What if artworks, especially those that last almost a lifetime, stop projecting the society they take birth in? The generation that follows would never be able to know what constituted the earlier civilization. Art is the language of the times it is born in. If one has to demolish the history of a place/country, it's the language that he has to destroy first. Author-critic Daniel Barenboim rightly said, `Every great work of art has two faces, one toward its own time and one toward the future, toward eternity'.

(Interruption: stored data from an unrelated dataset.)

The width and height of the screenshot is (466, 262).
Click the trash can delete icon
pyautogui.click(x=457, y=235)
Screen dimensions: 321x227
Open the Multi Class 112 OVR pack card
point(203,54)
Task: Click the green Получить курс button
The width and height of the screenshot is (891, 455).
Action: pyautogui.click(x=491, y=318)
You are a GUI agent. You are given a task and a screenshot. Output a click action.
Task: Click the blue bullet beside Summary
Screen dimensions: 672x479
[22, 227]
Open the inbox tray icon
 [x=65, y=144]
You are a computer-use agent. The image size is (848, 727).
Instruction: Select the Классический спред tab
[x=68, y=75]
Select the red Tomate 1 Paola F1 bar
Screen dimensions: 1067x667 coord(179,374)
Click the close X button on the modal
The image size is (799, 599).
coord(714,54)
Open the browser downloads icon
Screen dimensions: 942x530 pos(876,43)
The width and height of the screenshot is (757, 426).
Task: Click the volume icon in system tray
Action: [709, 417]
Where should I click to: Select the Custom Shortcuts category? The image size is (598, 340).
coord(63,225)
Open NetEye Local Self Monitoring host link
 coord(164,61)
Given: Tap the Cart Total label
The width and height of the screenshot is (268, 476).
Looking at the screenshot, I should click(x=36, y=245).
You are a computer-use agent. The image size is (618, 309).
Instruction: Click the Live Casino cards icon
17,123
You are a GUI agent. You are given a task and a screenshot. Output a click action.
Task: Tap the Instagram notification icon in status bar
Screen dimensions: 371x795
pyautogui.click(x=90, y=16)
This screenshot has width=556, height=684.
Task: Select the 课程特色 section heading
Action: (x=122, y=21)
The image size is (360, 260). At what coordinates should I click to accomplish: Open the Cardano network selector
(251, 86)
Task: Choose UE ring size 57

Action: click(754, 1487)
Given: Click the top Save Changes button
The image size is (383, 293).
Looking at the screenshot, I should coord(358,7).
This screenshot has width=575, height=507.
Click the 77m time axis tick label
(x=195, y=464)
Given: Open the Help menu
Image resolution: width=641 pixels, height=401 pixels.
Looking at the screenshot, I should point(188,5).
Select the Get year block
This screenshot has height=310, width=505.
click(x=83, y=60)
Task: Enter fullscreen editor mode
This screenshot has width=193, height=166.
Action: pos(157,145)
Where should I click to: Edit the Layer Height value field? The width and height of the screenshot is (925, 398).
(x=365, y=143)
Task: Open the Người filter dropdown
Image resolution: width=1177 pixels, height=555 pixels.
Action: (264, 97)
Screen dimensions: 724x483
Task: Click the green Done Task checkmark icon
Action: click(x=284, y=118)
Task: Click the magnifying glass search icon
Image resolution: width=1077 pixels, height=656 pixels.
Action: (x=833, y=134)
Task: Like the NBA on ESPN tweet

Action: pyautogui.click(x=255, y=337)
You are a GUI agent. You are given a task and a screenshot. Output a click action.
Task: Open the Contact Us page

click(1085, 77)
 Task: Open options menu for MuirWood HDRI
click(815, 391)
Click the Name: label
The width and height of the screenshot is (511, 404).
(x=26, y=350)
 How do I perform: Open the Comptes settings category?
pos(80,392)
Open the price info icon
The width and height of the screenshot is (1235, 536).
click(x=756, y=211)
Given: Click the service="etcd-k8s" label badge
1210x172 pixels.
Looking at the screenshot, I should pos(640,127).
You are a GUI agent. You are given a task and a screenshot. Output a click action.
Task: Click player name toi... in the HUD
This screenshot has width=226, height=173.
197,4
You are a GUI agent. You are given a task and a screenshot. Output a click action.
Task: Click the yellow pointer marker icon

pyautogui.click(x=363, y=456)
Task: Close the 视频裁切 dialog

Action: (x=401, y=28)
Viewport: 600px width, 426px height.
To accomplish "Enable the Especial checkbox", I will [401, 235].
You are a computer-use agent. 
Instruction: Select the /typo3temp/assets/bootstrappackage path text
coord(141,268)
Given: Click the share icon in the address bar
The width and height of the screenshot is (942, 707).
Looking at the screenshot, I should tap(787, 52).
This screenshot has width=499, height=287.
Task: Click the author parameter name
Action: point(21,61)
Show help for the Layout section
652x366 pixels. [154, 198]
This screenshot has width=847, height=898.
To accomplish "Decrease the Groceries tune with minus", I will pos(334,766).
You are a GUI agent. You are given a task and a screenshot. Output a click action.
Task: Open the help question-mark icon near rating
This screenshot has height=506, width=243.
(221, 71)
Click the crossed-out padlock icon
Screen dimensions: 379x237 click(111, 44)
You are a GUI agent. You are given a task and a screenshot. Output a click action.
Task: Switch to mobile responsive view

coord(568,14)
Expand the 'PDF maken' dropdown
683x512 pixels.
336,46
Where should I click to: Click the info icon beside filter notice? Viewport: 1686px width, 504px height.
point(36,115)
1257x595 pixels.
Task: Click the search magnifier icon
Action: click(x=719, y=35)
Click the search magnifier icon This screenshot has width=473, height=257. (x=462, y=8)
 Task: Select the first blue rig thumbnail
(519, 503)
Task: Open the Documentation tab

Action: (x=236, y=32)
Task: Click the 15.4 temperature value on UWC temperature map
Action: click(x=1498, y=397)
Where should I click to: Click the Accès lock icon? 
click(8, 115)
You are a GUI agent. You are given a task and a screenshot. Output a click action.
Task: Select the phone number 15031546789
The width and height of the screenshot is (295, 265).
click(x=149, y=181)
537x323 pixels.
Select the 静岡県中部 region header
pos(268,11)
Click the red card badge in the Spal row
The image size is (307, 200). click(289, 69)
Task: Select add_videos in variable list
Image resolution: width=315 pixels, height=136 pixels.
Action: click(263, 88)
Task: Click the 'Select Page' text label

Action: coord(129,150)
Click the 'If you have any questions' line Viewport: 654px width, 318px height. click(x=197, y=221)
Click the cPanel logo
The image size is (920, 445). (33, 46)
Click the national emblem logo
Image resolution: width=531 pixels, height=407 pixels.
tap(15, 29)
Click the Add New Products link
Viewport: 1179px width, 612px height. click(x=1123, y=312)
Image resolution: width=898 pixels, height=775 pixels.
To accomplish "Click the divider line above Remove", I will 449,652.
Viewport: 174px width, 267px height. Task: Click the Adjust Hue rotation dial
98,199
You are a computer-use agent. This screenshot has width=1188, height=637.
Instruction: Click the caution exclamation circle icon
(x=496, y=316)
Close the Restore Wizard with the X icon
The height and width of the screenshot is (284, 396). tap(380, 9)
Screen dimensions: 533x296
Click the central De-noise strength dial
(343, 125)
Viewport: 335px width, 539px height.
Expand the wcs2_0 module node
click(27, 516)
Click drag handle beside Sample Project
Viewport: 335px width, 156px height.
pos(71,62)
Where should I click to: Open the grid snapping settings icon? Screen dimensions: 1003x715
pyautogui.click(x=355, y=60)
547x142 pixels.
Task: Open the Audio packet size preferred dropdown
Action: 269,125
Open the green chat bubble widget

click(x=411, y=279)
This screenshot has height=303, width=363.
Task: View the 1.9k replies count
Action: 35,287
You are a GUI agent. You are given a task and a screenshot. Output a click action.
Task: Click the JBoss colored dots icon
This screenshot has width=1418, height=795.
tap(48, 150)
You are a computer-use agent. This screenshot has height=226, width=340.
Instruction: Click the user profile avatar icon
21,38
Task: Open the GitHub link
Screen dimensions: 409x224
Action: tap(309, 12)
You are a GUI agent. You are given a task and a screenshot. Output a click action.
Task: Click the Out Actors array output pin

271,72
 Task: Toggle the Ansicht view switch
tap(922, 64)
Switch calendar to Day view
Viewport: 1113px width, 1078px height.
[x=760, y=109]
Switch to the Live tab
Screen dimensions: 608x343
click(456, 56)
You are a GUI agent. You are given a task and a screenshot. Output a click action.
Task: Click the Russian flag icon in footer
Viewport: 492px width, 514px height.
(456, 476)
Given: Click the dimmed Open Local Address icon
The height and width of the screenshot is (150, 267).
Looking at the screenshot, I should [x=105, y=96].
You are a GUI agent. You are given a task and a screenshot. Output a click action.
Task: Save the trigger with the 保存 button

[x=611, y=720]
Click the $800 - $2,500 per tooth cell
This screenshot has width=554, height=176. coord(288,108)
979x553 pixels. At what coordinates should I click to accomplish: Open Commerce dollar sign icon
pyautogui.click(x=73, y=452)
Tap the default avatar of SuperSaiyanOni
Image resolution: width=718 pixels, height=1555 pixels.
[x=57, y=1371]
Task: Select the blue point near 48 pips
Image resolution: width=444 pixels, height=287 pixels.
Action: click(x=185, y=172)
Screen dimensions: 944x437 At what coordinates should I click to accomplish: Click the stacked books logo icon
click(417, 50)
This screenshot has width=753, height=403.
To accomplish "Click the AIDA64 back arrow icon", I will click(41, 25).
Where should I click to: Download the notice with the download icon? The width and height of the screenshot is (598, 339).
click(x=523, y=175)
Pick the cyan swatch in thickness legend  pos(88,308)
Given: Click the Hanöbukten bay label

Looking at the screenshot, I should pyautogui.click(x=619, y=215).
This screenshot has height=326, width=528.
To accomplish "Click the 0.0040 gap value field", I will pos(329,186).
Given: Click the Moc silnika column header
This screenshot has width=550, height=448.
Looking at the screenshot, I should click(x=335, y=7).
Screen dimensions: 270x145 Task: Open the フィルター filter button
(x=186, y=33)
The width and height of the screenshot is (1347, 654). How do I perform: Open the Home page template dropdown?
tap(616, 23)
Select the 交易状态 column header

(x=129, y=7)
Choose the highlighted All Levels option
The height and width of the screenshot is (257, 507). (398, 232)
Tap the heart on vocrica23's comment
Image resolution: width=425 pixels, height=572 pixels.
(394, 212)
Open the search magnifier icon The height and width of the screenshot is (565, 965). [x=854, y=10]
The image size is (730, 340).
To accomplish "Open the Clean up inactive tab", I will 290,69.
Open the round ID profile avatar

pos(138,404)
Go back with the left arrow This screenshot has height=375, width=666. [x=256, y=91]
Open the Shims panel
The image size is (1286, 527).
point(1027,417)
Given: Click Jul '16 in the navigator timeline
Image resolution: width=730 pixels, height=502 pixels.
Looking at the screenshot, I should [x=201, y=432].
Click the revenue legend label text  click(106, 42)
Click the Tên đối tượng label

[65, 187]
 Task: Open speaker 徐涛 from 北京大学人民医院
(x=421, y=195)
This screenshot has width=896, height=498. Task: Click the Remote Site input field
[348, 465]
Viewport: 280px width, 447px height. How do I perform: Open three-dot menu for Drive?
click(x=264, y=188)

These days, many artists, especially among the younger generation, paint abstract with a view to `becoming global' without realising that abstract is what the senior artists say, `a meditative form of art'. It can't be reached unless the art students learn forms, and learn to tell tales on the canvas, or whichever medium they work in. There are artists from many parts of India, who still swear by figurative works. They project realities of the times they live in.
Real life
One such artist is Kerala-born, 42-year-old Roy Thomas, who has several group shows and a few solo shows to his credit. This winner of Junior Fellowship from HRD Ministry, Government of India (1997), he is known for his `real life' projection in his oil on canvas. This time too, he exhibited a body of his works at Arushi Arts titled "Projected Memories... Fading Realities" that narrated the true tales from various parts of the country and abroad. Be it uprooted Mumbai bar girls, sex workers in Germany's five-star hotel where prostitution is declared legal, Tamil Nadu's worst ever water crisis, Army personnel firing at civilians at Srinagar, tribal newborn babies who are come into this world in hostile conditions, or an African cock now on the verge of extinction, and so on. His works despite having dramatic elements and bright colours have some humour to keep the message subtle yet cutting. Most of his works have recurring images of animals, fish and innate objects floating on the canvas to convey the "ease of the medium". Not that all his works are about the troubled, they also delve into the softer lives of the babies, their innocent dreams and their adaptability with their circumstances, and so on.
Says Thomas, an art student of Delhi College of Art, "It pains me to see the distinction between the celebrated and the ignored. I never needed to go beyond the television sets and newspapers at home to come face-to-face with the bitter truth. I try to raise issues through my works. One day when there will be peace everywhere, my works will remind the times through which we got it. I try to keep alive the age I am living in through my works."